L'histoire :
En 1890, Idiss vit avec ses parents en Bessarabie (actuelle Moldavie, entre l’Ukraine et la Roumanie, au bord de la Mer Noire), alors province russe pauvre régie par l’empire des tsars. Son mari Schulim a du intégrer l’armée blanche, elle vit donc avec ses parents et ses deux enfants dans une petite isba, au sein d’un shtetel (bourgade juive). Ou plutôt, elle survit en vendant des napperons brodés au marché… Un jour, son ami Arcadi lui propose de participer à un marché noir plus fructueux : faire passer du tabac à travers la frontière avec la Roumanie. A chaque fois, elle aura une commission de dix roubles. Idiss culpabilise, mais accepte, car elle a terriblement besoin d’argent pour faire vivre sa famille. Le trafic dure quelques semaine, jusqu’à ce qu’elle soit convoquée par les gendarmes. Magnanimes, ces derniers comprennent la situation de cette brave fille d’Idiss… Ils acceptent qu’elle continue, mais elle devra se laisser arrêter une fois tous les 15 jours et passer une nuit en cellule. Ainsi, lui pourra prouver qu’il a des résultats et elle continue de gagner ses quelques roubles ! Puis un jour, après 5 ans d’absence, Schulim est de retour ! Idiss en pleure de joie. Ils font aussitôt un troisième enfant (enfin une fille !), et Schulim essaie de vivre en étant tailleur. Mais la vie reste d’autant plus difficile que Shulim joue aux cartes le peu d’argent qu’ils gagnent. Au tout début du XXème siècle, les journaux donnent des nouvelles vraiment alarmantes : les pogroms (massacres en masse de juifs) se multiplient dans ces contrées…
Ce qu'on en pense sur la planète BD :
Personne ne connait Idiss, mais beaucoup connaissent son petit-fils : Robert Badinter.
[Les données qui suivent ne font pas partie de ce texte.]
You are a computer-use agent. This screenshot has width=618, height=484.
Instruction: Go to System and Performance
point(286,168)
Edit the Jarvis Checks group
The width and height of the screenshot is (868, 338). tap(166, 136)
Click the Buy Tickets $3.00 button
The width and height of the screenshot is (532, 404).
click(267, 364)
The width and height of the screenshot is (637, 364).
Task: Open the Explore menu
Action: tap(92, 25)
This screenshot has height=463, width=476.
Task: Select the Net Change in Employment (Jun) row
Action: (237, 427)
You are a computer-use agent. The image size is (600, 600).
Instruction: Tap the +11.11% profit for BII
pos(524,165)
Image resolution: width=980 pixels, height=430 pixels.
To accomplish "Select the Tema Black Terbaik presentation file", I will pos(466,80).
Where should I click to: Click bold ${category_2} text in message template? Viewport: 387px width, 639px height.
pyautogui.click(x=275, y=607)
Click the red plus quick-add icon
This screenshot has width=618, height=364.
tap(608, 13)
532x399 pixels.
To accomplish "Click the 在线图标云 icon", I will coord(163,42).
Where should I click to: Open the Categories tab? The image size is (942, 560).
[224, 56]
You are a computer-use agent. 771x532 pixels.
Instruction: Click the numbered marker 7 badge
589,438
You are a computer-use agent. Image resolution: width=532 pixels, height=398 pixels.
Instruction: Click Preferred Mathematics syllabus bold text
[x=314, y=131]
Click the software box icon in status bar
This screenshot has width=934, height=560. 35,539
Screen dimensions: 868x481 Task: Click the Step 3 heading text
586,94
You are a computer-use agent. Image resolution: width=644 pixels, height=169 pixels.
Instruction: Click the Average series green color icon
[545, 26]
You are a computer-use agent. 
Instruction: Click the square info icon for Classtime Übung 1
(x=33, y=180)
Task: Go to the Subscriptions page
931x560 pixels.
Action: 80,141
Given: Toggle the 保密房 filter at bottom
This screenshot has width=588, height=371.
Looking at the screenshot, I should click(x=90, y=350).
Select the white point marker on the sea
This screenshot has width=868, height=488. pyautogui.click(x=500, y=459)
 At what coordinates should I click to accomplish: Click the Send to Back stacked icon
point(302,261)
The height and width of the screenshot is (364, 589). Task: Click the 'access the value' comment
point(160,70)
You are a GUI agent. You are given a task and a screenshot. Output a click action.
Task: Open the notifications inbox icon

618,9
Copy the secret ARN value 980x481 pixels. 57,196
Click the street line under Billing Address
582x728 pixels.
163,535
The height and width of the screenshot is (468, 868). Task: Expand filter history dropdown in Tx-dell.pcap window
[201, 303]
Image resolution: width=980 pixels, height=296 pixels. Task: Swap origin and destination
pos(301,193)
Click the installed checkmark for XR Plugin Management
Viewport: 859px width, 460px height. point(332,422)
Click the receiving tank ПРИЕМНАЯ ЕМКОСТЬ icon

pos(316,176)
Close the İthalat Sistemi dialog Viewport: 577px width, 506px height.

Le garde des sceaux de François Mitterrand, qui permit l’abolition de la peine de mort en 1981 grâce à un vibrant et célèbre plaidoyer, a tout d’abord raconté l’histoire de sa grand-mère d’origine juive ashkénaze dans un roman, un bel hommage mémoriel à son aïeule. Aujourd’hui, c’est son jeune collègue Richard Malka (l’avocat de Charlie) qui adapte la chose en bande dessinée, puisqu’il est également scénariste en 9ème art. Fred Bernard complète le casting au dessin, à l’aide de son trait stylisé en pattes de mouche, plutôt d’obédience enfantine. Ainsi l’histoire d’Idiss a tous les atours d’une histoire jeunesse – du style graphique au ton narratif – bien que l’histoire de cette mère-courage soit ponctuée de drames, à la mesure de ce que fit subit le début du XXème siècle aux juifs. Désœuvrés, Idiss et sa famille fuient les pogroms de Moldavie au début du XXème siècle, pour venir s’installer à Paris. Son mari devient tailleur dans le Marais, mais il meurt relativement jeune et la famille subit dès lors la montée du nazisme. Elle meurt durant la seconde guerre, alors que la majorité de sa descendance a dû fuir en zone libre pour échapper aux rafles. Cette histoire personnelle, belle et émouvante, remet en lumière les atrocités du début du XXème siècle envers les juifs. Un minimum de connaissances historiques et de notions sur l’antisémitisme réservent la lecture plutôt aux plus vieux des plus jeunes.